Chinese film-makers are addressing modern social woes by setting their movies in the past to avoid censorship,Wheat director He Ping said at the Toronto film festival.
For decades the Chinese have sought to get around censorship by using old poems or literature as allegories for modern situations.
An international audience is now being acquainted with this tradition, carried on in film. He Ping's satirical film,screened here for the first time outside of his homeland, is set in the Warring States era from 476 BC to the unification of China by the Qin Dynasty in 221 BC.
It depicts the struggles of women left behind when men go off to war and the way they remain happy - by believing in the lie that their loved ones will return to them once the conflict ends.
The film could easily have been set in modern times, he said."But if you tell a critical story in a contemporary Chinese setting, it can be a much more sensitive issue. The reality for Chinese film-makers is that if you set a film that blasts current goings-on in a contemporary setting, it may not pass the censors," he said.
Tian Zhuang Zhuang's film The Warrior and the Wolf , adapted from a short story by Japanese author Yasushi Inoue,is also set in the period of Warring States.
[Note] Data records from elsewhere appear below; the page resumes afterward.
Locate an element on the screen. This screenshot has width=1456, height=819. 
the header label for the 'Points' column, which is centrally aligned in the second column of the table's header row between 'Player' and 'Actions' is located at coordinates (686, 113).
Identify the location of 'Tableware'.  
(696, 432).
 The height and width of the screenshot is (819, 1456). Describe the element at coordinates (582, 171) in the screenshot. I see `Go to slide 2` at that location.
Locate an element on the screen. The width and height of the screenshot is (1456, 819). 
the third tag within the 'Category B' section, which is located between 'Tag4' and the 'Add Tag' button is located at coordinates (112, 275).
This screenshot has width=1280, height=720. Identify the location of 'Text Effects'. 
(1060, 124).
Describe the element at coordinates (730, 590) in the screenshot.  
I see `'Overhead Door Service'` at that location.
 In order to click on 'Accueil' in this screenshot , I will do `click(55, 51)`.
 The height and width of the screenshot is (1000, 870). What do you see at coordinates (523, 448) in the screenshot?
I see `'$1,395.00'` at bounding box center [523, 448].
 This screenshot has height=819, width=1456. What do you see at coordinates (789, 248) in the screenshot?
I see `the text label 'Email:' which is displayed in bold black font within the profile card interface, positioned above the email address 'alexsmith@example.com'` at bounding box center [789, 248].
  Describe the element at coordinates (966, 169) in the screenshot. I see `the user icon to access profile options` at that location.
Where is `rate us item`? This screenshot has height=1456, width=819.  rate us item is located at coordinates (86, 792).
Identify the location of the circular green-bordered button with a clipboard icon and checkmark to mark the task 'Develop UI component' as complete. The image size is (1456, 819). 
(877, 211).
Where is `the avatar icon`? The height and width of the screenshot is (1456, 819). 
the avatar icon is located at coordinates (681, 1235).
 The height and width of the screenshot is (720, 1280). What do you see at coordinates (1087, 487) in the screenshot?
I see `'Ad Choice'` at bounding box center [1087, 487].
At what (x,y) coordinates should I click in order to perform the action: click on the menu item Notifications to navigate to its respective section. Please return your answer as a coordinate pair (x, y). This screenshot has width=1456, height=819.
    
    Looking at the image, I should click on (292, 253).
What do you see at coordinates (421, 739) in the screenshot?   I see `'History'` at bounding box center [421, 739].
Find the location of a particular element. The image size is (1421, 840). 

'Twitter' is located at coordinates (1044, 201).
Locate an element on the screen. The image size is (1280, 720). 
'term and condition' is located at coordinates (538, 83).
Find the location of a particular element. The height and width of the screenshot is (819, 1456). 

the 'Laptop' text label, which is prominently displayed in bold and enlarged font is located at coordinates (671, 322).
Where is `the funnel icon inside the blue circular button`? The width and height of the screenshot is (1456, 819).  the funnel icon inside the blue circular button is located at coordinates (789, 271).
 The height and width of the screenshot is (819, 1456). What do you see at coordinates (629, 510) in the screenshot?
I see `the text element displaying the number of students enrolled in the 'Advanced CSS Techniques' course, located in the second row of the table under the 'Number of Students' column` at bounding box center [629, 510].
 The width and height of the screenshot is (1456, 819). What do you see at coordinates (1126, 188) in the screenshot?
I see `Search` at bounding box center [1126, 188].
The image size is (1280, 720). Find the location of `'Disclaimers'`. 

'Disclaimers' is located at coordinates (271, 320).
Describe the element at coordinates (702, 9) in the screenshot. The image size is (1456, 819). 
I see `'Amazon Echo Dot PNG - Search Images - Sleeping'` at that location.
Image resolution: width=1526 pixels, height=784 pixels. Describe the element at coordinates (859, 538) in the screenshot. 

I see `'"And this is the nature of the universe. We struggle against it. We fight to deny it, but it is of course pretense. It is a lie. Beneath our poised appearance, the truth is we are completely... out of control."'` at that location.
And director Lu Chuan travelled back almost 80 years for his film City of Life and Death , about the infamous massacre in Nanjing during the 1937 fall of the then-capital to the Japanese army.
He Ping is careful to point out that his film targets Chinese society and not China's Communist regime.
"China has made a lot of progress of late, but there is still a lot of truth being covered up," he said."Chinese people are living a much happier life than at any point in their history, but they are still living a lie."
He points out that a series of deadly coal mine accidents and a recent contaminated milk scandal only became known when "tragedy struck",adding that he fears much worse remains hidden.
Lu Chuan's movie deals in gruesome detail with the killing of what China says were 300,000 defenseless civilians and prisoners of war by Japanese invaders. But it also portrays the Japanese soldiers as ordinary people caught up in the tragedy of war, rather than the bloodthirsty monsters that they are often
depicted as in China.
This is unforgivable in the eyes of some ultranationalists and Lu has already received at least one death threat.
Lu says he was driven to "adopt the point of view of a Japanese soldier" to show the truth, and to counterbalance the "excessive" way the massacre has been dealt with in China in the past.